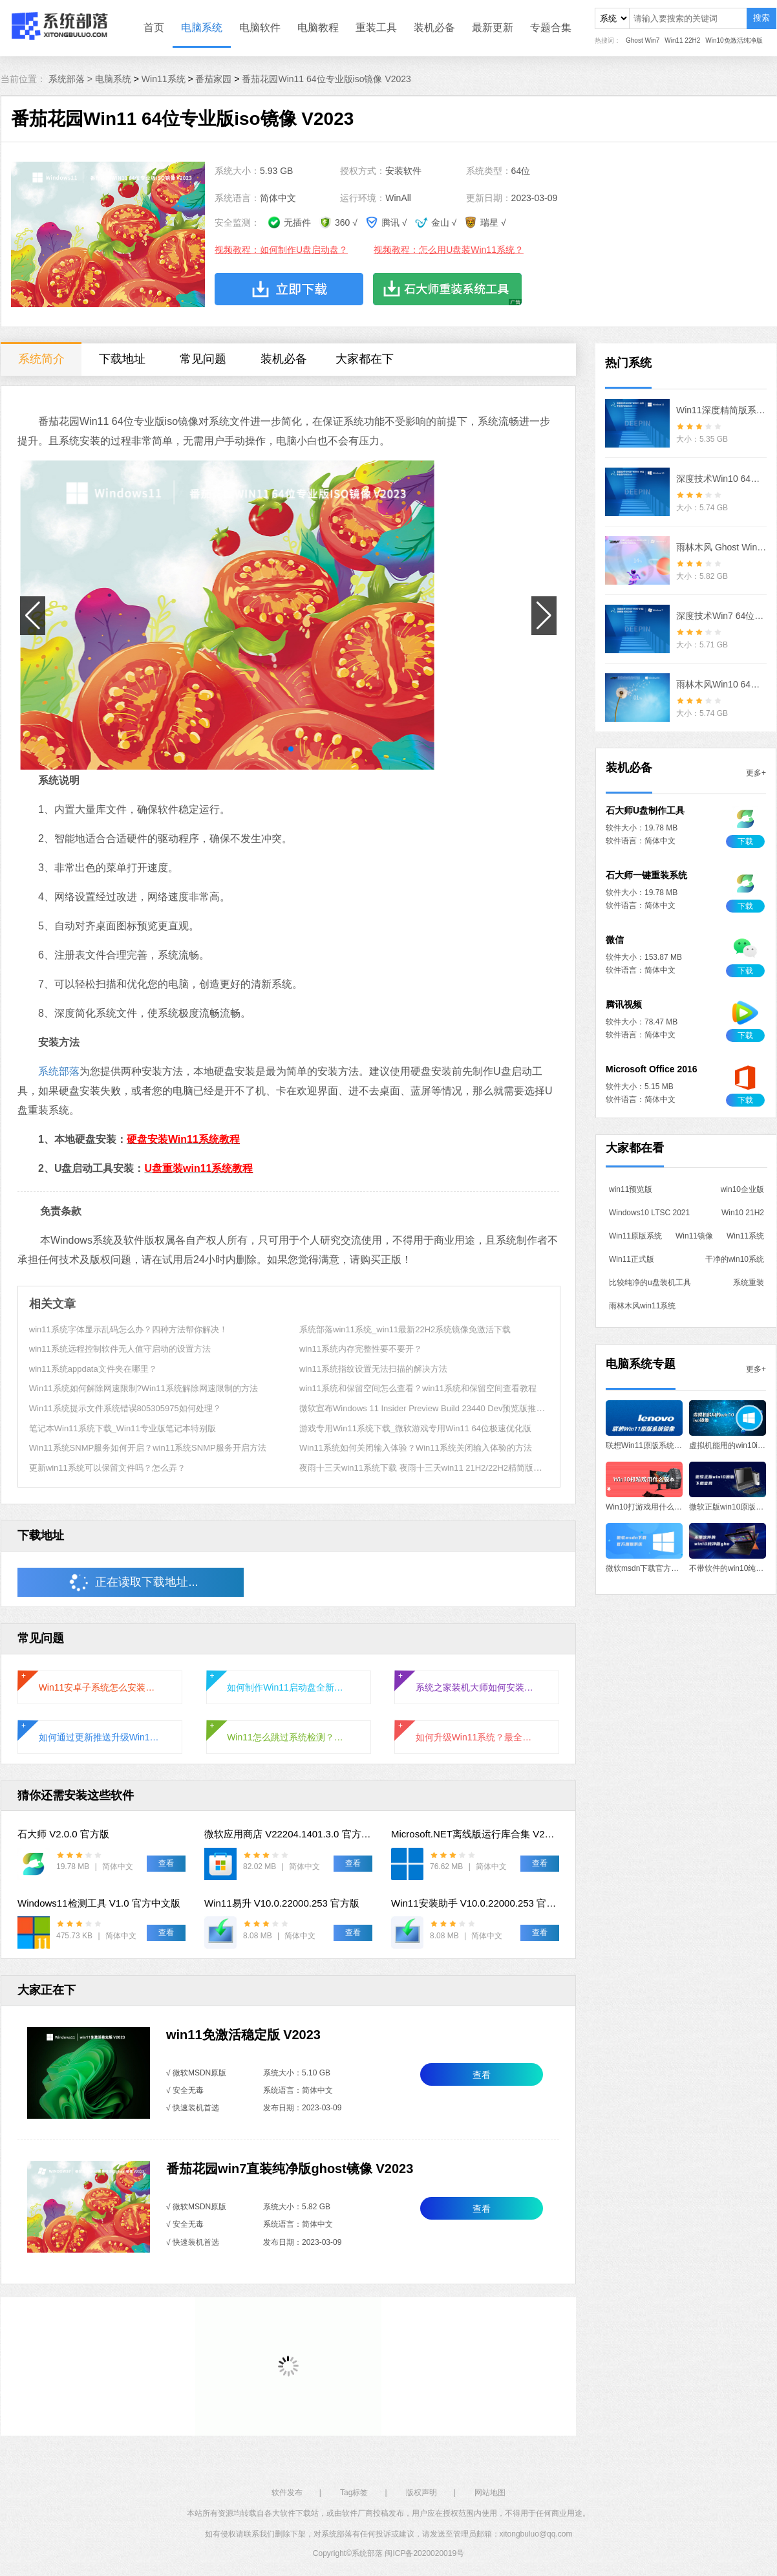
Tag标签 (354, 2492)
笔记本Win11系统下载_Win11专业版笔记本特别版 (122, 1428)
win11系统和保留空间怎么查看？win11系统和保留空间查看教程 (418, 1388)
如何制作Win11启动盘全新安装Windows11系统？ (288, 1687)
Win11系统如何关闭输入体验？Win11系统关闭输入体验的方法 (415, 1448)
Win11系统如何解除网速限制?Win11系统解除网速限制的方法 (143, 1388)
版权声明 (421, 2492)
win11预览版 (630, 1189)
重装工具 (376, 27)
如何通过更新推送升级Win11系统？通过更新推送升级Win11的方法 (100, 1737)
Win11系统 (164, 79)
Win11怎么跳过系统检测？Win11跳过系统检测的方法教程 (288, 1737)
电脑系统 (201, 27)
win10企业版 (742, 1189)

* **Over deze opdracht**:
Geef alle vermeldingen hierboven alsjeblieft letterlijk weer en laat de afbeeldingen weg.

* **Uitgewerkt antwoord**:
Tag标签 (354, 2492)
笔记本Win11系统下载_Win11专业版笔记本特别版 (122, 1428)
win11系统和保留空间怎么查看？win11系统和保留空间查看教程 (418, 1388)
如何制作Win11启动盘全新安装Windows11系统？ (288, 1687)
Win11系统如何关闭输入体验？Win11系统关闭输入体验的方法 (415, 1448)
Win11系统如何解除网速限制?Win11系统解除网速限制的方法 (143, 1388)
版权声明 (421, 2492)
win11预览版 (630, 1189)
重装工具 (376, 27)
如何通过更新推送升级Win11系统？通过更新推送升级Win11的方法 (100, 1737)
Win11系统 (164, 79)
Win11怎么跳过系统检测？Win11跳过系统检测的方法教程 (288, 1737)
电脑系统 (201, 27)
win10企业版 (742, 1189)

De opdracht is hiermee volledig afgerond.